Fitch Ratings announced Thursday it has downgraded the Commonwealth of Puerto Rico’s general obligation and related debt ratings to ‘B’ from ‘BB-‘ and placed them on Rating Watch Negative.
With the action, Fitch downgraded $13 billion in Commonwealth GO bonds, to ‘B’ from ‘BB-‘; $6.7 billion in Puerto Rico Sales Tax Financing Corporation (known as COFINA for its initials in Spanish) senior lien sales tax revenue bonds; and $8.5 billion in COFINA first subordinate lien sales tax revenue bonds, downgraded to ‘B’ from ‘BB-‘
Fitch’s action on the GO rating results in a downgrade of the Puerto Rico Aqueduct and Sewer Authority senior lien revenue bonds to ‘B’ from ‘B+’ and maintained on Negative Watch. However, it does not affect its ratings on debt of the Puerto Rico Electric Power Authority, rated ‘CC’.

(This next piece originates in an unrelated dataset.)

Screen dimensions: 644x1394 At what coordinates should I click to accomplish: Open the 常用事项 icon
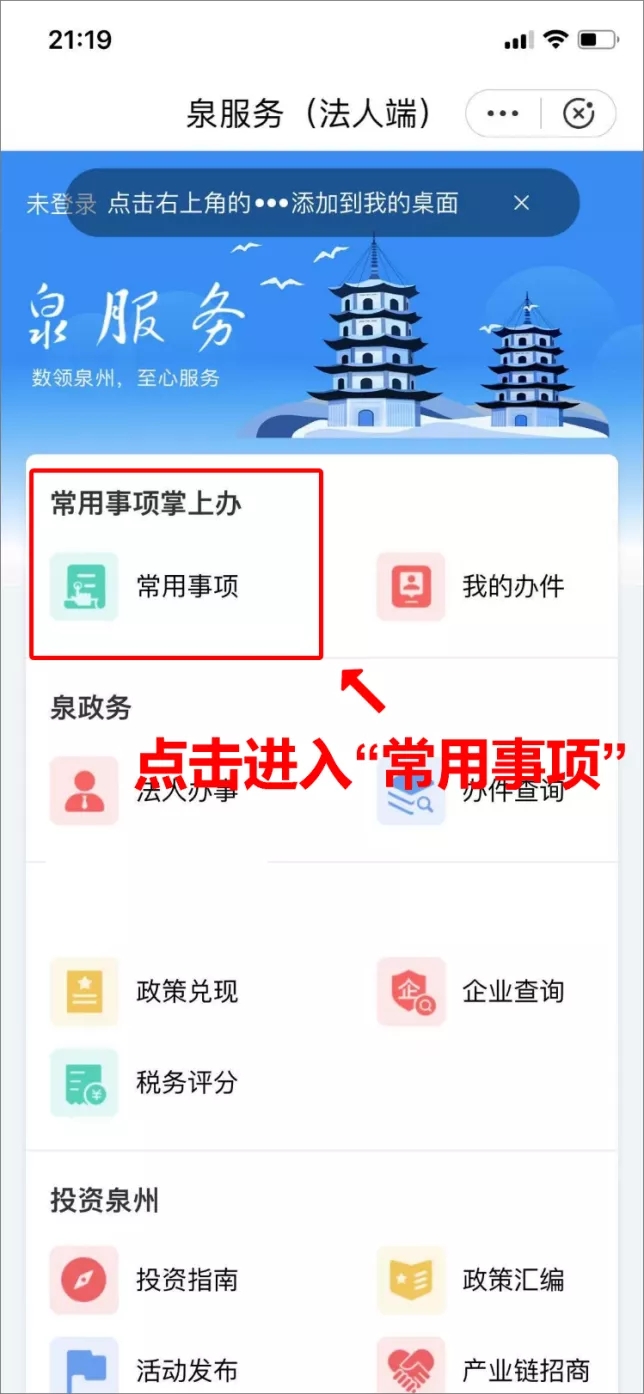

“The downgrade and Negative Watch reflect elevated concerns regarding both the ability of the Commonwealth to execute a financing to bolster the liquidity cushion of the Government Development Bank, and thereby that of the Commonwealth, and the willingness to pay on the part of the legislature,” Fitch said.
“These issues are clearly related, as Fitch believes that recent statements and actions by the legislature that would result in an abrogation of the Commonwealth’s commitments to general government bondholders have increased the challenges to a successful Puerto Rico Infrastructure Finance Authority financing and, at a minimum, are likely to result in an increase in already elevated borrowing costs,” the agency further noted.
In its assessment, Fitch said the risk of the government failing to execute a financing to bolster liquidity in the near term has increased in recent months.
“The financing was delayed due to challenges in securing workable legislative authorization. More recently there has been mounting concern about the legislature’s support of general government bondholder security; there are now two different proposals in the legislature that would materially negatively affect bondholder interests,” it said.
On Thursday, lawmakers took exception to Fitch’s comments, with Senate President Eduardo Bhatia saying, “Fitch has to do what it believes and the legislature has done and will do what it has to do for the good of the people of Puerto Rico and its finances.”
“I think it’s malpractice to reach speculative conclusions without having made a serious analysis of legislation under evaluation,” he said. “Today, all approved legislative measures and those under consideration in the Senate are responsible with with the island and with creditors. The Senate will do what it must do and will do what is right for Puerto Rico.”
Meanwhile, Popular Democratic Party Reps. Manuel Natal, Luis Raul Torres and Luis Vega-Ramos issued a joint statement saying that two weeks ago, they had submitted a proposal to consult a possible amendment to the Puerto Rico Constitution to pave the way for establishing mechanisms to be able to renegotiate all or part of the current public debt.
They blasted Fitch by saying its “censorship” of the democratic debate to seek alternatives is “unprecedented and unacceptable.”
“The democratic discussion about Puerto Rico’s general well-being cannot be subjected to promises of more favorable treatment by credit ratings agencies,” the lawmakers said.
The trio also said Fitch contradicted itself in its report, because by downgrading the credit they concluded that Puerto Rico is capable of continuing to pay its public debt without restructuring. However, the agency also concluded that without additional liquidity from the GDB, there is no capacity to make those payments.
“The reality is that we have taken a series of measures to address Puerto Rico’s fiscal situation, and what remains to be resolved is the realistic management of public debt,” the lawmakers said. “That discussion, if it is serious, is good for us debtors, but is also good for creditors who will be able to have certainty in a reasonable repayment structure.”
Minority House Speaker Jennifer González, of the opposing New Progressive Party, said the new credit downgrade “reaffirms market distrust in the current administration.”
“Fitch once again downgraded our bonds, which were already below junk status. The report clearly states the lack of will to meet obligations, especially in the Legislature, making direct reference to what the PDP proposes of amending the Constitution to not pay bondholders, which would further affect the little credibility this administration has left in the markets.”